§ Directions for this task
Copy the records below word for word, starting with the line that contains "Describe the element" and going on through the line that contains "The width and". Leave the pictures out of your copy.

─── Entries shown

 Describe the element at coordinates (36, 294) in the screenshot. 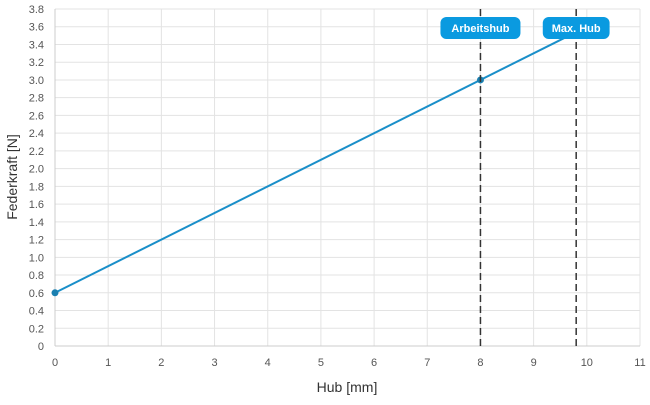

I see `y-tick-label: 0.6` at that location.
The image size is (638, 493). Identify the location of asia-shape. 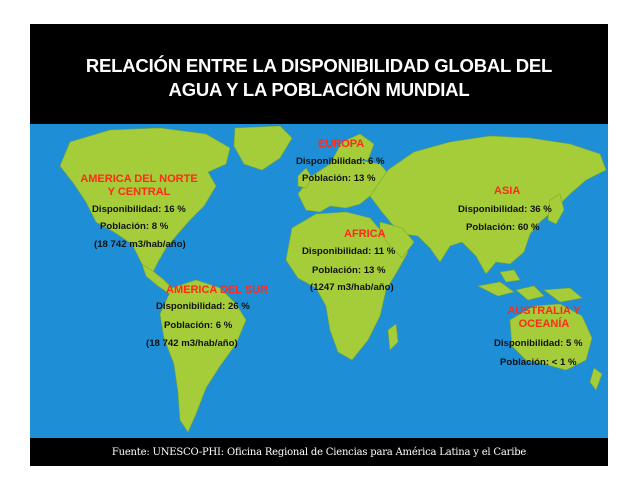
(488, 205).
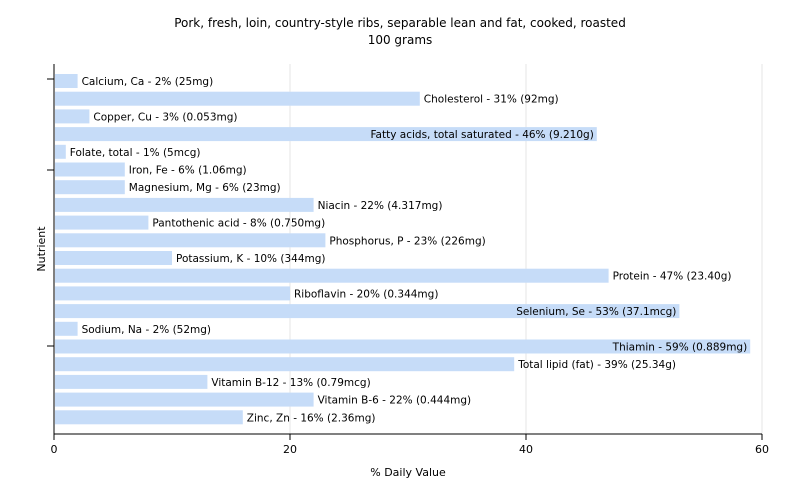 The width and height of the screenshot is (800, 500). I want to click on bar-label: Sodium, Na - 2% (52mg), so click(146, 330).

──────
─── Entries shown

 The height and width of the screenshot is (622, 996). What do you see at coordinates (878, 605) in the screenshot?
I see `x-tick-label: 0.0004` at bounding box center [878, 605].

──────

§ Answer space
 Describe the element at coordinates (36, 294) in the screenshot. 

I see `y-tick-label: 0.6` at that location.
The image size is (638, 493). Identify the location of asia-shape. 
(488, 205).
 The width and height of the screenshot is (800, 500). I want to click on bar-label: Sodium, Na - 2% (52mg), so click(146, 330).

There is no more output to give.